____ MATERIAL SHOWN
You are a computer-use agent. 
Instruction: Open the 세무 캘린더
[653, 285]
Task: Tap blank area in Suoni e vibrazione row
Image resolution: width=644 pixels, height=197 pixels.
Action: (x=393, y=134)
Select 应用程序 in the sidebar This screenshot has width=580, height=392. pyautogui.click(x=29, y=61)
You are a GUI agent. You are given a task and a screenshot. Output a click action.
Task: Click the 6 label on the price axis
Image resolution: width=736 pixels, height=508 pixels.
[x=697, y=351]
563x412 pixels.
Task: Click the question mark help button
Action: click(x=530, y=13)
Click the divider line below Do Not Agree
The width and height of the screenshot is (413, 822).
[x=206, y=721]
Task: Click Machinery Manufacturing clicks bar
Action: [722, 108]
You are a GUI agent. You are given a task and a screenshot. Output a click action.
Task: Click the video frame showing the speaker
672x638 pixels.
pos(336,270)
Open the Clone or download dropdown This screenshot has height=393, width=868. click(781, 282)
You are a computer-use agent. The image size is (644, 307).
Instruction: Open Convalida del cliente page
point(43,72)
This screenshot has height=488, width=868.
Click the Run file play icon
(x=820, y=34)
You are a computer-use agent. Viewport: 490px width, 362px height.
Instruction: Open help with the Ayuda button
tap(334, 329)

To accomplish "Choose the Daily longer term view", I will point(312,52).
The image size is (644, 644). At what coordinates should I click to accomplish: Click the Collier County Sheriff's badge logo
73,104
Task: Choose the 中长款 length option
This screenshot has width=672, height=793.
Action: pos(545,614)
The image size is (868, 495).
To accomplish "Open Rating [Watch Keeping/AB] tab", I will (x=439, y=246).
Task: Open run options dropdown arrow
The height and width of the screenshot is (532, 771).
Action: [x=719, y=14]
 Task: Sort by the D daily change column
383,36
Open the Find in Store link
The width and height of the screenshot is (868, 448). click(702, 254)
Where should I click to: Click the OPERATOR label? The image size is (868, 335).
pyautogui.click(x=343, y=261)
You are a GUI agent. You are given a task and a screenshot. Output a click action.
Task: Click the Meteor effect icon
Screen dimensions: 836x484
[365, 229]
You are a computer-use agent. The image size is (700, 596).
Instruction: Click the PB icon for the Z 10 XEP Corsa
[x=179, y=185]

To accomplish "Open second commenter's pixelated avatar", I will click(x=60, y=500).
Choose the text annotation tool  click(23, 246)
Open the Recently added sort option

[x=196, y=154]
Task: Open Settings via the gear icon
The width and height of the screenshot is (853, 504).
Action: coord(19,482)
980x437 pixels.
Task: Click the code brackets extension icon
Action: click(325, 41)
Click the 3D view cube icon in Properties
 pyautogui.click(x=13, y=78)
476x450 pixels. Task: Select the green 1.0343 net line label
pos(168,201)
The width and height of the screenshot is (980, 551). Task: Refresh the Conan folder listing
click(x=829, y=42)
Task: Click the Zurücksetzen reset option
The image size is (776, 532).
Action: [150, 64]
________
* [TASK PROMPT]:
Print out the whole of the material exactly, line for line.

* [RESPONSE TO THIS TASK]:
You are a computer-use agent. 
Instruction: Open the 세무 캘린더
[653, 285]
Task: Tap blank area in Suoni e vibrazione row
Image resolution: width=644 pixels, height=197 pixels.
Action: (x=393, y=134)
Select 应用程序 in the sidebar This screenshot has width=580, height=392. pyautogui.click(x=29, y=61)
You are a GUI agent. You are given a task and a screenshot. Output a click action.
Task: Click the 6 label on the price axis
Image resolution: width=736 pixels, height=508 pixels.
[x=697, y=351]
563x412 pixels.
Task: Click the question mark help button
Action: click(x=530, y=13)
Click the divider line below Do Not Agree
The width and height of the screenshot is (413, 822).
[x=206, y=721]
Task: Click Machinery Manufacturing clicks bar
Action: [722, 108]
You are a GUI agent. You are given a task and a screenshot. Output a click action.
Task: Click the video frame showing the speaker
672x638 pixels.
pos(336,270)
Open the Clone or download dropdown This screenshot has height=393, width=868. click(781, 282)
You are a computer-use agent. The image size is (644, 307).
Instruction: Open Convalida del cliente page
point(43,72)
This screenshot has height=488, width=868.
Click the Run file play icon
(x=820, y=34)
You are a computer-use agent. Viewport: 490px width, 362px height.
Instruction: Open help with the Ayuda button
tap(334, 329)

To accomplish "Choose the Daily longer term view", I will point(312,52).
The image size is (644, 644). At what coordinates should I click to accomplish: Click the Collier County Sheriff's badge logo
73,104
Task: Choose the 中长款 length option
This screenshot has width=672, height=793.
Action: pos(545,614)
The image size is (868, 495).
To accomplish "Open Rating [Watch Keeping/AB] tab", I will (x=439, y=246).
Task: Open run options dropdown arrow
The height and width of the screenshot is (532, 771).
Action: [x=719, y=14]
 Task: Sort by the D daily change column
383,36
Open the Find in Store link
The width and height of the screenshot is (868, 448). click(702, 254)
Where should I click to: Click the OPERATOR label? The image size is (868, 335).
pyautogui.click(x=343, y=261)
You are a GUI agent. You are given a task and a screenshot. Output a click action.
Task: Click the Meteor effect icon
Screen dimensions: 836x484
[365, 229]
You are a computer-use agent. The image size is (700, 596).
Instruction: Click the PB icon for the Z 10 XEP Corsa
[x=179, y=185]

To accomplish "Open second commenter's pixelated avatar", I will click(x=60, y=500).
Choose the text annotation tool  click(23, 246)
Open the Recently added sort option

[x=196, y=154]
Task: Open Settings via the gear icon
The width and height of the screenshot is (853, 504).
Action: coord(19,482)
980x437 pixels.
Task: Click the code brackets extension icon
Action: click(325, 41)
Click the 3D view cube icon in Properties
 pyautogui.click(x=13, y=78)
476x450 pixels. Task: Select the green 1.0343 net line label
pos(168,201)
The width and height of the screenshot is (980, 551). Task: Refresh the Conan folder listing
click(x=829, y=42)
Task: Click the Zurücksetzen reset option
The image size is (776, 532).
Action: [150, 64]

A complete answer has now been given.